▶ [Directions]:
Reproduce the passage of the text on the 9/11 anniversary ceremony from "NEW YORK — Dignitaries" up to and including "unlike any other.", with every word and punctuation mark unchanged.

▶ [Exercise text]:
*** Begin section ***

NEW YORK — Dignitaries and 9/11 families gathered for the 19th anniversary of the September 11 attacks and for a ceremony at the 9/11 Memorial and Museum unlike any other.
What You Need To Know
- For the first time, the annual ceremony in Lower Manhattan featured no stage and no live reading of names, but families did gather around the twin reflective pools
- Down the street, an alternative ceremony where some families read the names of lost loved ones out loud was organized by the Tunnel to Towers Foundation
- Dignitaries included Vice President Mike Pence and Democratic presidential candidate Joe Biden.
The names of the nearly 3000 men, women and children who died on 9/11 and in the 1993 World Trade Center bombing were pre-recorded and played.
Ceremony officials had decided that having 9/11 family members step up to microphones one after another, for the usual live reading of the names was too risky in a pandemic.

*** End section ***

▶ [Information provided]:

*** Begin section ***

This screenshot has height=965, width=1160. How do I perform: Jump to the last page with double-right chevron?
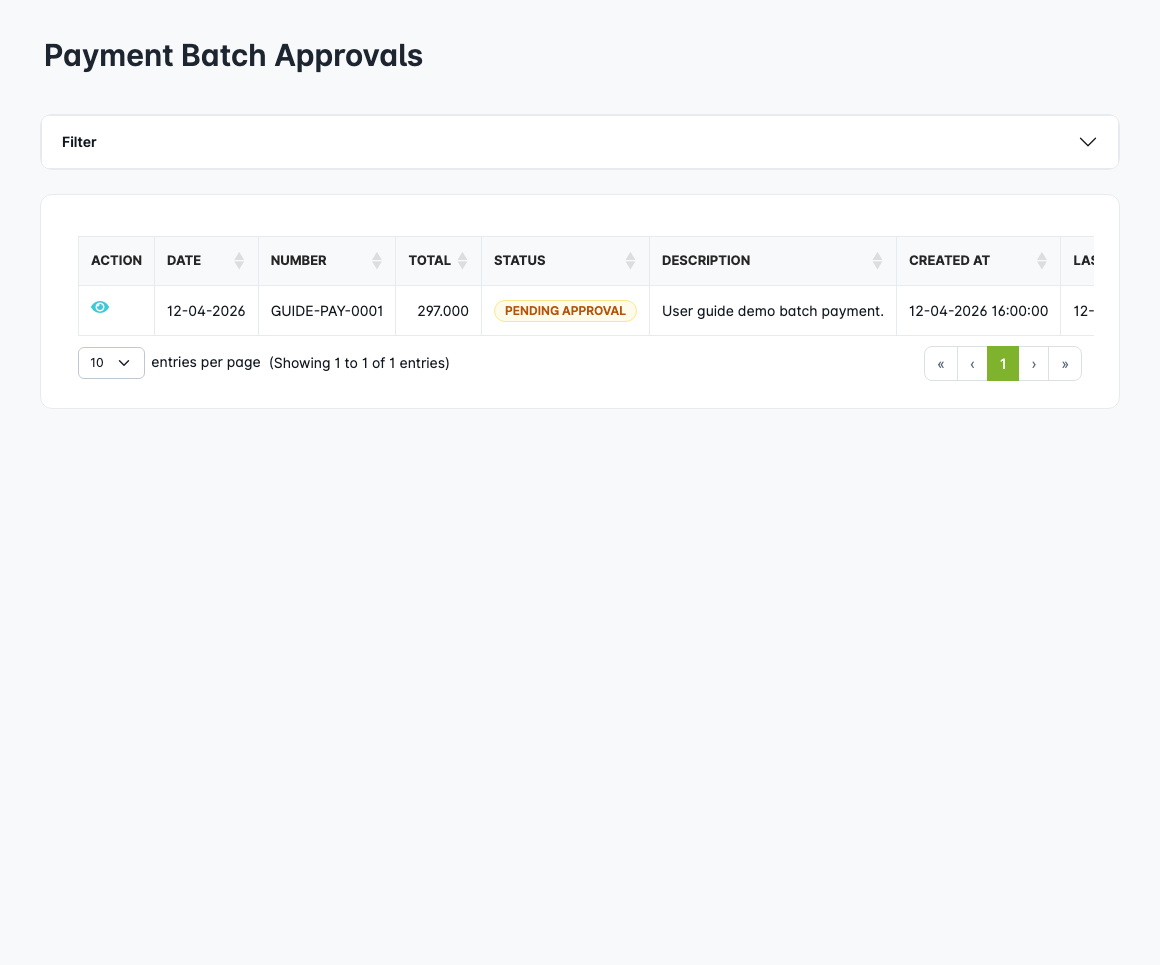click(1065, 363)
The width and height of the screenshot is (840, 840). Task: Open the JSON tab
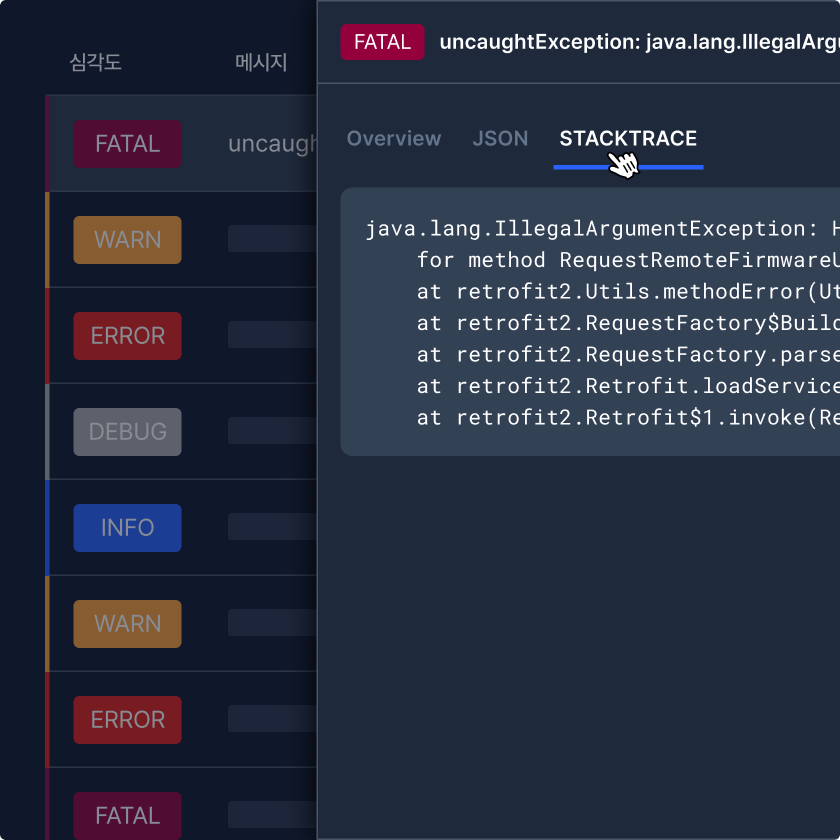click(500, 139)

*** End section ***

▶ [Result of this exercise]:
NEW YORK — Dignitaries and 9/11 families gathered for the 19th anniversary of the September 11 attacks and for a ceremony at the 9/11 Memorial and Museum unlike any other.